### INSTRUCTIONS FOR THE TASK
Every record below needs to be printed again exactly.

Segment Start: RECORDS SHOWN

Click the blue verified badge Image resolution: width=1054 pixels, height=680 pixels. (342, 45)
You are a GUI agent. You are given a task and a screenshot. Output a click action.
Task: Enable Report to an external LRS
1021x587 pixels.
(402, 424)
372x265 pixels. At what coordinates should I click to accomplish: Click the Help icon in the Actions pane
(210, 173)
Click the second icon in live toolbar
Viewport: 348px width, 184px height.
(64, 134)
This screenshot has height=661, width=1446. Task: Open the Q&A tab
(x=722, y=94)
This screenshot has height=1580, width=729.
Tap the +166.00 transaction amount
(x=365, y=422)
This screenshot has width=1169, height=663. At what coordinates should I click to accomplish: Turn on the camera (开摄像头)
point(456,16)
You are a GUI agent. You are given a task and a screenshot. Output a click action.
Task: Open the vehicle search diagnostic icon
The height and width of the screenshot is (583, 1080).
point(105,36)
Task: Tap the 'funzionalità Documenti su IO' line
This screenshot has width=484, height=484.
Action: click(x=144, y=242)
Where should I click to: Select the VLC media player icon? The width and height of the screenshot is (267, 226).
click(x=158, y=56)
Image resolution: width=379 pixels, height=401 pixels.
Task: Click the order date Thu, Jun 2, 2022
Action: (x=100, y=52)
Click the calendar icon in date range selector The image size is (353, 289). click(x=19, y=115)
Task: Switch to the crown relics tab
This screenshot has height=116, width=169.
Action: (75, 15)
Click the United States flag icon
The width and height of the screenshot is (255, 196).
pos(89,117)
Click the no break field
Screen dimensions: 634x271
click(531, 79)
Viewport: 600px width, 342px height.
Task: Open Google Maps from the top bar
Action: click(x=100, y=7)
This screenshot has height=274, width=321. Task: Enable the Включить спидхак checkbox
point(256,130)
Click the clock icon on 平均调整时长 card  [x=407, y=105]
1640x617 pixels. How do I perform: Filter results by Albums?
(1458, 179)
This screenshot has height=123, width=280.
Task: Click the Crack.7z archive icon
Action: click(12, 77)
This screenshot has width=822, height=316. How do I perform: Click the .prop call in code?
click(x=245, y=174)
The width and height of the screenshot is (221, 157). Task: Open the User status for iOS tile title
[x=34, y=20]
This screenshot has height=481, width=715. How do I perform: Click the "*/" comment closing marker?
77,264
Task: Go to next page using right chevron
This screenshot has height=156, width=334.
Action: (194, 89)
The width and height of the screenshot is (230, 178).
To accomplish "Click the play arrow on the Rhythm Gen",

Segment End: RECORDS SHOWN

### ANSWER BOX
Click the blue verified badge Image resolution: width=1054 pixels, height=680 pixels. (342, 45)
You are a GUI agent. You are given a task and a screenshot. Output a click action.
Task: Enable Report to an external LRS
1021x587 pixels.
(402, 424)
372x265 pixels. At what coordinates should I click to accomplish: Click the Help icon in the Actions pane
(210, 173)
Click the second icon in live toolbar
Viewport: 348px width, 184px height.
(64, 134)
This screenshot has height=661, width=1446. Task: Open the Q&A tab
(x=722, y=94)
This screenshot has height=1580, width=729.
Tap the +166.00 transaction amount
(x=365, y=422)
This screenshot has width=1169, height=663. At what coordinates should I click to accomplish: Turn on the camera (开摄像头)
point(456,16)
You are a GUI agent. You are given a task and a screenshot. Output a click action.
Task: Open the vehicle search diagnostic icon
The height and width of the screenshot is (583, 1080).
point(105,36)
Task: Tap the 'funzionalità Documenti su IO' line
This screenshot has width=484, height=484.
Action: click(x=144, y=242)
Where should I click to: Select the VLC media player icon? The width and height of the screenshot is (267, 226).
click(x=158, y=56)
Image resolution: width=379 pixels, height=401 pixels.
Task: Click the order date Thu, Jun 2, 2022
Action: (x=100, y=52)
Click the calendar icon in date range selector The image size is (353, 289). click(x=19, y=115)
Task: Switch to the crown relics tab
This screenshot has height=116, width=169.
Action: (75, 15)
Click the United States flag icon
The width and height of the screenshot is (255, 196).
pos(89,117)
Click the no break field
Screen dimensions: 634x271
click(531, 79)
Viewport: 600px width, 342px height.
Task: Open Google Maps from the top bar
Action: click(x=100, y=7)
This screenshot has height=274, width=321. Task: Enable the Включить спидхак checkbox
point(256,130)
Click the clock icon on 平均调整时长 card  [x=407, y=105]
1640x617 pixels. How do I perform: Filter results by Albums?
(1458, 179)
This screenshot has height=123, width=280.
Task: Click the Crack.7z archive icon
Action: click(12, 77)
This screenshot has width=822, height=316. How do I perform: Click the .prop call in code?
click(x=245, y=174)
The width and height of the screenshot is (221, 157). Task: Open the User status for iOS tile title
[x=34, y=20]
This screenshot has height=481, width=715. How do I perform: Click the "*/" comment closing marker?
77,264
Task: Go to next page using right chevron
This screenshot has height=156, width=334.
Action: (194, 89)
The width and height of the screenshot is (230, 178).
To accomplish "Click the play arrow on the Rhythm Gen",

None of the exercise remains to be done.